Cook Clan vs. ALS: Update

Well, it has been some time since I've written a report for you all about dad's condition. We were happy to ring in 2007 together in the Austin area. Mom and dad are finally getting settled into the new house. Dad has been watching LOTS of TV on his new 50 inch television, including the Chicago Bears. He is totally stoked about the upcoming Super Bowl.

Dad has limited mobility now and spends most of his time in his electric wheelchair. He got a new one in late November to replace the one we had borrowed from the MDA. The new wheelchair is quite snazzy and can recline as well as elevate. With it, he can get his body in just about any position he wants. This is great because it enables him to change positions throughout the day.

His neck is very weak these days and he can no longer lift his head from his chest without some assistance. His solution is just to tilt the wheelchair back til his head and neck are in a comfortable position. Dad is still able to walk and does go to and from his chair to the bathroom and bedroom. He likes to walk short distances like this and the doctor encourages him to maintain whatever mobility he can.

His arms continue to be weak and are mostly useless most days. However, some days, he can lift his hand to his head to scratch it (or flip the bird.. hehe). He has quite a bit of shoulder pain, probably due to the fact that he must sleep on his side (due to a choking sensation). Because he sleeps on his shoulder and isn't able to change positions much during sleep, his shoulders stay pretty sore. We went to the ALS clinic earlier this month and found out that frozen shoulder continues to be a concern and that if he develops it, he would be in quite a bit more pain. But, the physical therapist recommended some stretching exercises I can do on him each day. We call it his PT (pain and torture) and even though he doesn't look forward to the pain of raising his arm, we get a kick out of the jokes.

Our major setback of 2006 was in his breathing. His vital breathing capacity in September was in the 60s. When he went to the ALS clinic in December, it had dropped to the 30s, a major concern to everyone. With ALS, forced vital capacity is used as an indicator of survival and disease progression.

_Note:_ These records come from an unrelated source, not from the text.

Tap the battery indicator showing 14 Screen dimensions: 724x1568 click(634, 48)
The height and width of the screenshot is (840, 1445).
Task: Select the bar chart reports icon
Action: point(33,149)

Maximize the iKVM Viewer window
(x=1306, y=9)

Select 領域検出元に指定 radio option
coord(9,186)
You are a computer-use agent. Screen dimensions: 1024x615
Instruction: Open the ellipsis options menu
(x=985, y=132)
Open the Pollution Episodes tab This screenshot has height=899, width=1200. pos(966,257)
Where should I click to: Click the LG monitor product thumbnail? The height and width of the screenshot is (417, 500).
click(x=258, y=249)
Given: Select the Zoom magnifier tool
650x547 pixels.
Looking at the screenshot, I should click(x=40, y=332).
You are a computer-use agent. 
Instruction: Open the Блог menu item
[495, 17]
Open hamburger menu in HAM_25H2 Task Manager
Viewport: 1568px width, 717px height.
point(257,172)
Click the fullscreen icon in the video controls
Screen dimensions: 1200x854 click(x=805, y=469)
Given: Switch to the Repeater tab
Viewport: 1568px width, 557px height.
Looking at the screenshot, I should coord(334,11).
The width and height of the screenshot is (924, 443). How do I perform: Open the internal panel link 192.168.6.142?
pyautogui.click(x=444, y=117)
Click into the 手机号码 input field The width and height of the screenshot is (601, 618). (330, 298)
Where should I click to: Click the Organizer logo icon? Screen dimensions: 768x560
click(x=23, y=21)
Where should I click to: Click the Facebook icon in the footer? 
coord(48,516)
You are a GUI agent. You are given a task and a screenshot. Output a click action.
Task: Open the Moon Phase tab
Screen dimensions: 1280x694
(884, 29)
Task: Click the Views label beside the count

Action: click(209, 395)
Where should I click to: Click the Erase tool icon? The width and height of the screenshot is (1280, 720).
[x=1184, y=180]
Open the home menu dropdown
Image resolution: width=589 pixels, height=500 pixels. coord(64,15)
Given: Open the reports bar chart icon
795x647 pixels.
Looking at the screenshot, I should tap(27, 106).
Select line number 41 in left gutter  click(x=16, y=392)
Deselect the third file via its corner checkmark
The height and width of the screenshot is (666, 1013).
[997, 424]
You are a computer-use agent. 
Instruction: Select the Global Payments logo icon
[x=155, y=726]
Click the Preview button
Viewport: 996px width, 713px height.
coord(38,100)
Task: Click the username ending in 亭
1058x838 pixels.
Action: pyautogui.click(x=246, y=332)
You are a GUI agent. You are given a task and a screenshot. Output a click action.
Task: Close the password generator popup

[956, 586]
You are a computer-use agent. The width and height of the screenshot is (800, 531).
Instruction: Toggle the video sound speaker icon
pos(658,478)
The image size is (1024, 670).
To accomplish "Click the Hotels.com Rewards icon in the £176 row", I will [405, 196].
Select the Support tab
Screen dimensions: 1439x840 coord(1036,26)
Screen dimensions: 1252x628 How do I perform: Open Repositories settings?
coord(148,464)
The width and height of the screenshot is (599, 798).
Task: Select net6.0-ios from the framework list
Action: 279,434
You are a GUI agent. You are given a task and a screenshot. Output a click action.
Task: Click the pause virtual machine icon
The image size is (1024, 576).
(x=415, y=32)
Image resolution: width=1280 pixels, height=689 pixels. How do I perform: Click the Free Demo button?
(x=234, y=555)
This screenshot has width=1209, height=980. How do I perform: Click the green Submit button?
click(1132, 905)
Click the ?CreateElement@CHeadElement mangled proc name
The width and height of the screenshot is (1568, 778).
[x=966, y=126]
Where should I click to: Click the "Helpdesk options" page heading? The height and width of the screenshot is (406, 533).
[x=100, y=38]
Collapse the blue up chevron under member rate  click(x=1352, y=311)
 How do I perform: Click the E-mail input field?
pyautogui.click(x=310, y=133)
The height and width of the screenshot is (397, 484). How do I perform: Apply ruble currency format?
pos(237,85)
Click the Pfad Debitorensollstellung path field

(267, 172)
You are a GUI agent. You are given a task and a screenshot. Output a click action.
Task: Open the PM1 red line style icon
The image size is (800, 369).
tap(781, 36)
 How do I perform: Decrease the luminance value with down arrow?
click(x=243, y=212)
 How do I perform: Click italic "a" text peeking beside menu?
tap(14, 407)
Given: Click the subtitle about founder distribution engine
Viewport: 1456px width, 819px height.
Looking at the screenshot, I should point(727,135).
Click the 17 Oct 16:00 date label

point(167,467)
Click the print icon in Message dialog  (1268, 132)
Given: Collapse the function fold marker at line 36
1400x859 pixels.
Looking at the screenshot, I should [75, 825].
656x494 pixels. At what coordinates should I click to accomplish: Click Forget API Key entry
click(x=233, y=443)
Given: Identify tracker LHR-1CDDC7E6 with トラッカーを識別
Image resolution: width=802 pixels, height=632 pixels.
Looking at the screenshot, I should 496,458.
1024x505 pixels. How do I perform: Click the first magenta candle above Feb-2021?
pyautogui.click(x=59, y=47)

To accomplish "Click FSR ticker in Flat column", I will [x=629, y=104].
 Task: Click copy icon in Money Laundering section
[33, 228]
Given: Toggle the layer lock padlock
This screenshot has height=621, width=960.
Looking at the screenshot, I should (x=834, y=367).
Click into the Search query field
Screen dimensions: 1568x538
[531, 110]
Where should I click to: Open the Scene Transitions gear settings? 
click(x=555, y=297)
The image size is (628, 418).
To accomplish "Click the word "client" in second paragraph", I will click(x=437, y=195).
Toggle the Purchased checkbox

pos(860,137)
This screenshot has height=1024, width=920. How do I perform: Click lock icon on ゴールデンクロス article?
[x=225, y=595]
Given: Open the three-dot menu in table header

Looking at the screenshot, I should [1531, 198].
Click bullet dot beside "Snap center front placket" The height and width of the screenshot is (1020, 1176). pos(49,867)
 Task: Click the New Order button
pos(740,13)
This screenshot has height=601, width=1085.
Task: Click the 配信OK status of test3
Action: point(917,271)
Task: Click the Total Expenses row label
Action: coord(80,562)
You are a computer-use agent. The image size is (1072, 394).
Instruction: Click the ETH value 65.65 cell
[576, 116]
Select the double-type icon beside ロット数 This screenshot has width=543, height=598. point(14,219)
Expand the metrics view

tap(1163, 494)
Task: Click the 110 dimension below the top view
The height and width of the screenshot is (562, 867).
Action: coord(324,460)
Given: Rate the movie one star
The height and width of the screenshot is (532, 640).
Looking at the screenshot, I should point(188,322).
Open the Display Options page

The major contributor to a longer life-span for ALS patients is the bipap (breathing) machine. Because he is losing muscles that help him breathe, he uses the bipap as sort of an external diaphragm, forcing air into his lungs.

In the fall, he had some trouble with the bipap and was reluctant to use it. Because he wasn't using it regularly, he lost some ground. Unfortunately, this isn't ground that can really be gained back and the decline was pretty severe. The doctor indicated that if he continued to decline at that level, he'd have a matter of months to live. That's the bad news. The good news is that if he can maintain what he's got, he will increase his longevity. Of course, he came back pretty depressed from that appointment and was as hard on himself as the doctor was. He has been back on the bipap en force and is using it for long stretches of time now, even though it remains uncomfortable for him.

Dad can happily still eat but now almost exclusively eats ONLY the things that he loves... lots of ice cream cakes! It is just too much work for his jaw and neck muscles to invest a lot in anything difficult to chew. Still, I am amazed to see him put away multiple Jack in the Box tacos or chicken wings... some of his favorite eats. He and mom watch his weight very closely since he cannot gain too much (because of the peg tube installation) and cannot loose too much. Mom gives him a meal replacement shake feeding at least once a day in his feeding tube, sometimes more and he's been maintaining quite nicely.

All in all, dad is in good spirits and enjoys getting out and about. We've had some cold weather and have tried to stay out of it as much as possible. We're definitely looking forward to some warmer temps and the Spring activities that come with it. We often think of you all and are benefiting from your thoughts and prayers. We hope that you are well and that we will see you again soon.